È stato soprattutto per effetto della guerra che molti aspetti del nuovo mondo industriale sono entrati nell'esperienza di milioni di uomini che fino a quel momento erano stati toccati solo in modo marginale o indiretto dai processi di industrializzazione. La violenza e l'intensità senza precedenti del fuoco di artiglieria suggeriva, ad esempio, la supremazia delle macchine sull'uomo e dell'artificio sulla natura: molti soldati hanno sottolineato nelle loro testimonianze l'effetto di smarrimento che era provocato dal vivere per un tempo prolungato in quel rombo assordante, che cancellava e rendeva estranei, improbabili, quasi assurdi i suoni più familiari, come quello delle campane. Le vampe dell'artiglieria e le esplosioni dei proiettili unite ai razzi e ai riflettori elettrici usati per illuminare di notte le posizioni nemiche disegnavano giochi di luce mai visti prima.

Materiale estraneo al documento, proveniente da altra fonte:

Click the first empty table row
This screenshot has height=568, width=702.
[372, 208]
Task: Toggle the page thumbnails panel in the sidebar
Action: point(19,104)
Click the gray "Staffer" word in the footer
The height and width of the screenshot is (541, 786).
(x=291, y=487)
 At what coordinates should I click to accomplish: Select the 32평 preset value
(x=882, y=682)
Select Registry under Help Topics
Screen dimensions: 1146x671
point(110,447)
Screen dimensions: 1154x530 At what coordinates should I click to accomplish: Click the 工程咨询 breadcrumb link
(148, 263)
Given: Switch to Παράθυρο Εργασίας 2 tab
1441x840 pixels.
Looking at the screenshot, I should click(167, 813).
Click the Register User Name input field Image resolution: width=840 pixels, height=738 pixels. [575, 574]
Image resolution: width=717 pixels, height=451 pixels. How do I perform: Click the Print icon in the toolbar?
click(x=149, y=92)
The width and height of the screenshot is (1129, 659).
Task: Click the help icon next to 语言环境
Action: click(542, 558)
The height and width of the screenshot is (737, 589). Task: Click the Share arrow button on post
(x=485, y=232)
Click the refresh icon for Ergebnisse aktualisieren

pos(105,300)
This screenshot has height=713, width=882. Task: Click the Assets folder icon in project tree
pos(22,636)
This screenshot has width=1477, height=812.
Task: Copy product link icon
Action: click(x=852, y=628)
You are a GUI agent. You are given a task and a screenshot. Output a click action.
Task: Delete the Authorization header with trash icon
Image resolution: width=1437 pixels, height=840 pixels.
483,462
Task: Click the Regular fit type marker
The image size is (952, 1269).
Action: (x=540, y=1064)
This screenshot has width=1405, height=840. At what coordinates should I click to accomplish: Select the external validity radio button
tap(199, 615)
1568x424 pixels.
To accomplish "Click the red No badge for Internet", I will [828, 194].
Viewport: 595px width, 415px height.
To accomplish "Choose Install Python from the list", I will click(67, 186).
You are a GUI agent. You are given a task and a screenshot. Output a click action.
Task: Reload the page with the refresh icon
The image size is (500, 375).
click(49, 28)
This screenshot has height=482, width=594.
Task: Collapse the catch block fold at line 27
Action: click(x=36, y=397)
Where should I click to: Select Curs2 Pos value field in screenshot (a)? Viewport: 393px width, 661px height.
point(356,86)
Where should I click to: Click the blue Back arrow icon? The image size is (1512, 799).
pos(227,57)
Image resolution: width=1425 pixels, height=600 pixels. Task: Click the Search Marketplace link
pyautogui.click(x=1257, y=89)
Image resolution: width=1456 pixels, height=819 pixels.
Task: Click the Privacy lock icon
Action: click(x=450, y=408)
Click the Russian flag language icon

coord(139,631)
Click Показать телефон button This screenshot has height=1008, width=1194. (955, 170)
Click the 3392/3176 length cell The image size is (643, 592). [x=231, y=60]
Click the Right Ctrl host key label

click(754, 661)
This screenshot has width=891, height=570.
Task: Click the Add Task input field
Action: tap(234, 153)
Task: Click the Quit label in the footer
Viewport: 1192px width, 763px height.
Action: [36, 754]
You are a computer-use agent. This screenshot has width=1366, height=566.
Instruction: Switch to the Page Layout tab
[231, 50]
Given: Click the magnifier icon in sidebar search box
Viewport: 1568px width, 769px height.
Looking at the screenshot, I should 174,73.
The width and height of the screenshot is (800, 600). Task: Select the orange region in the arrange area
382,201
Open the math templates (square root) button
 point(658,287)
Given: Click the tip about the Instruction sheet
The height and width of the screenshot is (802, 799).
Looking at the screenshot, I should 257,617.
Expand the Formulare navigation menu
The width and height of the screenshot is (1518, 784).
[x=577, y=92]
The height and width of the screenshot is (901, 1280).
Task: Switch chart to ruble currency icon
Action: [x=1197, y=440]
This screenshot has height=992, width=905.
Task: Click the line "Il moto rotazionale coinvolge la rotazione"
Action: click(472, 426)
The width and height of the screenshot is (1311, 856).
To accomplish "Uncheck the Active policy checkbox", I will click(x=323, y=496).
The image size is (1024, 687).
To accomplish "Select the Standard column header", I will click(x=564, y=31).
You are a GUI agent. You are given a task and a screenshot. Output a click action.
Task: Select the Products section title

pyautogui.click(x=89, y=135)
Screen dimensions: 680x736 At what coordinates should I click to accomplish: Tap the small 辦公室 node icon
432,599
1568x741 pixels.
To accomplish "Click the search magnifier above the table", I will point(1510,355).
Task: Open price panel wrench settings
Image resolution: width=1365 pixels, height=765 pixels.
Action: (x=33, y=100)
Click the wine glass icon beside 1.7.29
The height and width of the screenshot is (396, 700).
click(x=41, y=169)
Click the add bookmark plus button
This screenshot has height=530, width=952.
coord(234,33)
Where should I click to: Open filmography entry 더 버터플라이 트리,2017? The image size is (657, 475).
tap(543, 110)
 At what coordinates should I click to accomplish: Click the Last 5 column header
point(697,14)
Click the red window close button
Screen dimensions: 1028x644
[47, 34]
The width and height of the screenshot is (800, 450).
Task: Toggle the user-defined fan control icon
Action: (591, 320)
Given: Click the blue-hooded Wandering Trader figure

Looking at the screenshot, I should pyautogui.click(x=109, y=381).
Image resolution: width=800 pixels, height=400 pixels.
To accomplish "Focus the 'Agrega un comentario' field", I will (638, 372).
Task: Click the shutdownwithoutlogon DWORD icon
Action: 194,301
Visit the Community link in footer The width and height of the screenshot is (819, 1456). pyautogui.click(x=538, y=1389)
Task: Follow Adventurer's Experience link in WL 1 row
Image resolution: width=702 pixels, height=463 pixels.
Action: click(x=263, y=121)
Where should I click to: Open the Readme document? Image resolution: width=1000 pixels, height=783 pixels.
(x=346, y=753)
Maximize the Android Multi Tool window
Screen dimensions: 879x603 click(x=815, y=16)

Il riferimento d'obbligo era ai fuochi artificiali delle sagre paesane, ma la sproporzione dei fenomeni era tale da far apparire grottesco ogni paragone. Oltre all'illuminazione artificiale, anche le caratteristiche della guerra di trincea contribuivano ad annullare l'elementare distinzione tra il giorno e la notte. La notte poteva essere più luminosa del giorno, ma soprattutto era il tempo della veglia, del lavoro massacrante (a scavare camminamenti e trincee, a stendere reticolati e fili telefonici, a spostare corpi, munizioni ed armi) e dello sfinimento, mentre di giorno, ogni tanto, si riposava.
Al fronte, tanto nel paesaggio quanto nelle abitudini quotidiane, l'ordine artificiale sostituiva l'ordine naturale (o tradizionale, quello, in ogni caso, a cui si era abituati). Un'esperienza analoga di sradicamento era stata vissuta per tutto il corso dell'industrializzazione da un gran numero di emigranti e di contadini inurbati, che avevano dovuto adeguarsi ad ambienti estranei e avevano dovuto adottare i ritmi della vita cittadina e del lavoro di fabbrica. Ma qui quell'esperienza veniva riproposta su scala, ancora una volta, incomparabilmente più vasta e nelle condizioni estreme determinate dalla presenza ininterrotta della morte: milioni di uomini di ogni condizione sociale furono sottoposti tutti insieme, contemporaneamente, a questa sorta di brutale lavaggio del cervello, di «rieducazione» (se così si può dire) alla modernità. E dopo la guerra un po' dovunque il manufatto industriale continuò a sostituire, nel bene e nel male, i prodotti della natura e della tradizione: l'auto sostituiva la vecchia carrozza, il trattore la coppia di buoi, e, in migliaia di infelici sopravvissuti alla guerra, protesi sempre più sofisticate le parti distrutte dei corpi umani.